# Consignes écrites:
1. Relevez tous les noms de lieux géographiques cités dans le texte sur le « Crabe-tambour ».
2. Poursuivez le texte sur le « Crabe-tambour » à la suite de sa dernière phrase.

# Extrait de page:

((

J’ai lu récemment le « Crabe-tambour » de Pierre Schoendoerffer, roman publié en 1976 et adapté par l’auteur au cinéma en 1977. Le film m’a toujours laissé une impression fantastique, même quand j’étais enfant. Je ne comprenais pas bien cette longue méditation sur le devoir, l’honneur, et la quête du Commandant et du médecin au beau milieu de l’Atlantique déchaîné. Malgré cela, je sentais que ce film véhiculait quelque chose de plus grand que je ne pouvais comprendre. Des années plus tard, le livre m’a fait la même impression. Le passé colonial et ses guerres ne me sont connus que par des lectures, et je n’ai aucun regret de tout cela. Pourtant, le récit de ses hommes désemparés après la perte de ce pourquoi on leur a demandé de se battre, de ce qu’ils considèrent être leur honneur est poignant. La longue agonie du Commandant, rythmée par ses piqures et celles de Phnom Penh et de Saigon rythmées par les infos entendues à la radio par l’équipage ne font qu’accentuer l’impression de la fin d’un monde.

))

# Extraits du matériel:
((

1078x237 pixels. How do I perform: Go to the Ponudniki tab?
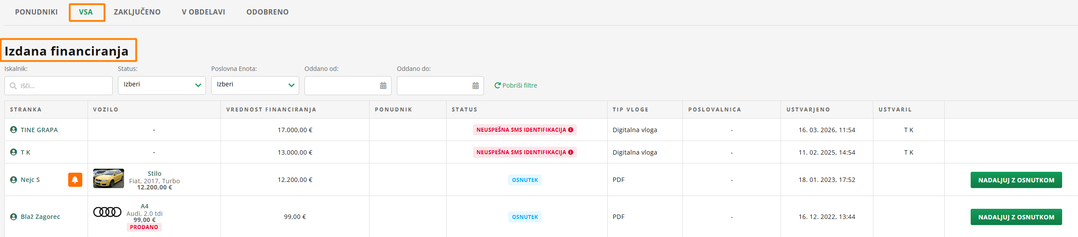(37, 12)
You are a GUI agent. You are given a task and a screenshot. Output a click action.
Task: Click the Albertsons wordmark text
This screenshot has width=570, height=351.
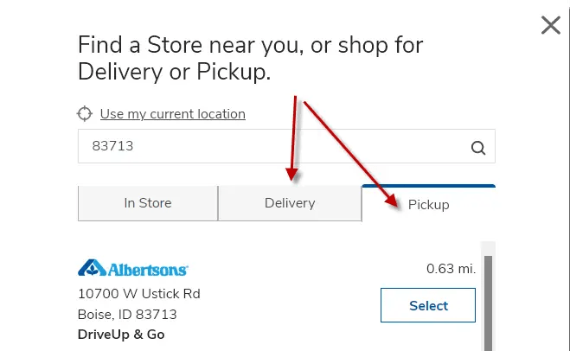pyautogui.click(x=148, y=270)
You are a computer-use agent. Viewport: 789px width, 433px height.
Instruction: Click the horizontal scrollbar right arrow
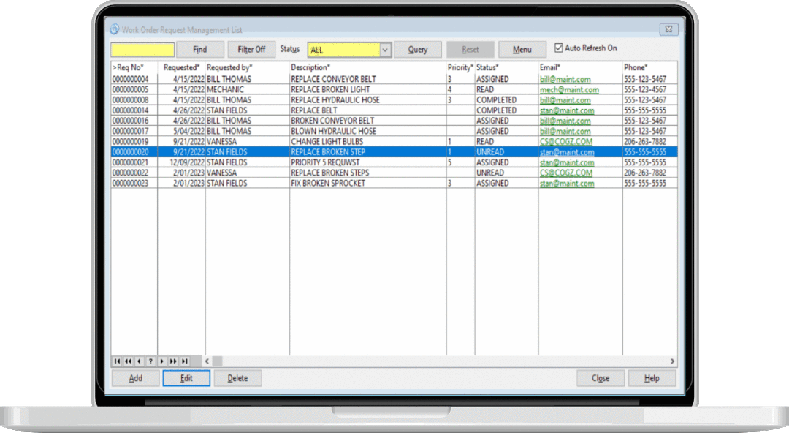point(671,361)
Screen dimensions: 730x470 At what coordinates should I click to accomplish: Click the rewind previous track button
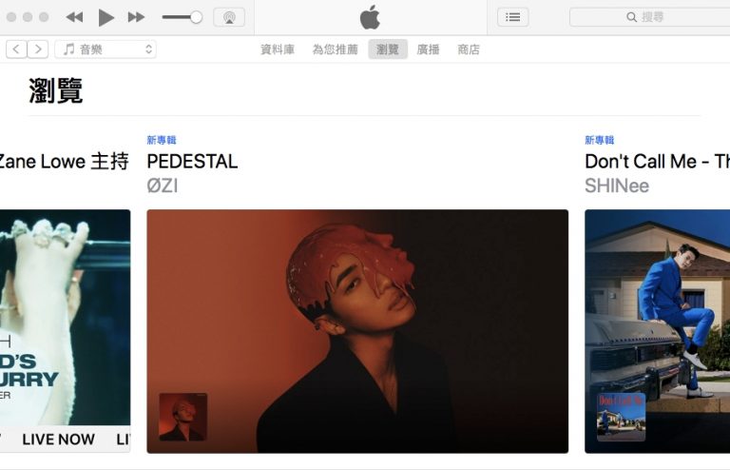tap(74, 17)
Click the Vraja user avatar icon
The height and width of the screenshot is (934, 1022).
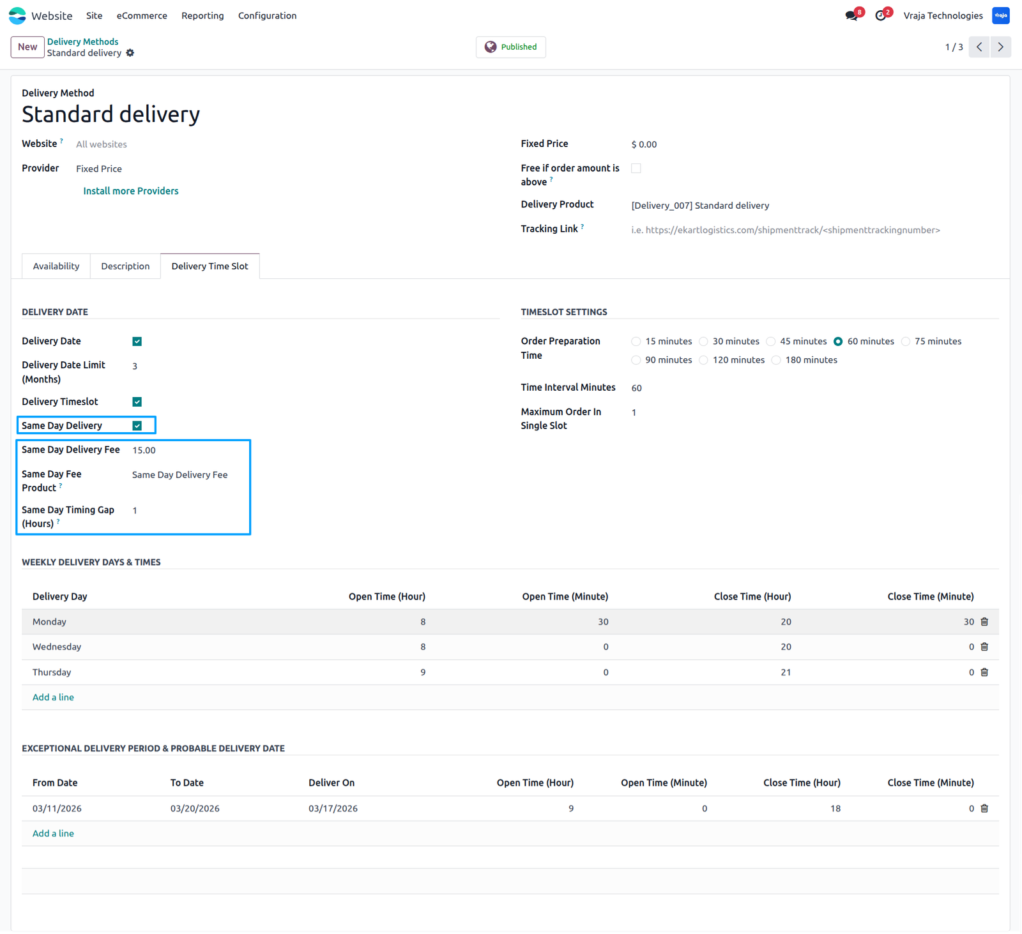coord(1001,15)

))

# Réponses attendues:
1. l’Atlantique, Phnom Penh, Saigon

2.
Ce roman, et ce film me paraissent totalement incongrus dans notre société actuelle. Cela les rend presque inintelligibles.
Reste-il encore quelque chose dans notre société qui soit honorable, qui nous transcende, qui mérite qu’on se batte?
(en dehors de l’arrivée de Neymar, je veux dire)
J’avais 17 ans quand j’ai vu le film, j’avais lu le roman l’année précédente avec un enthousiasme né de la lecture d’un autre grand livre, la 317 ième section.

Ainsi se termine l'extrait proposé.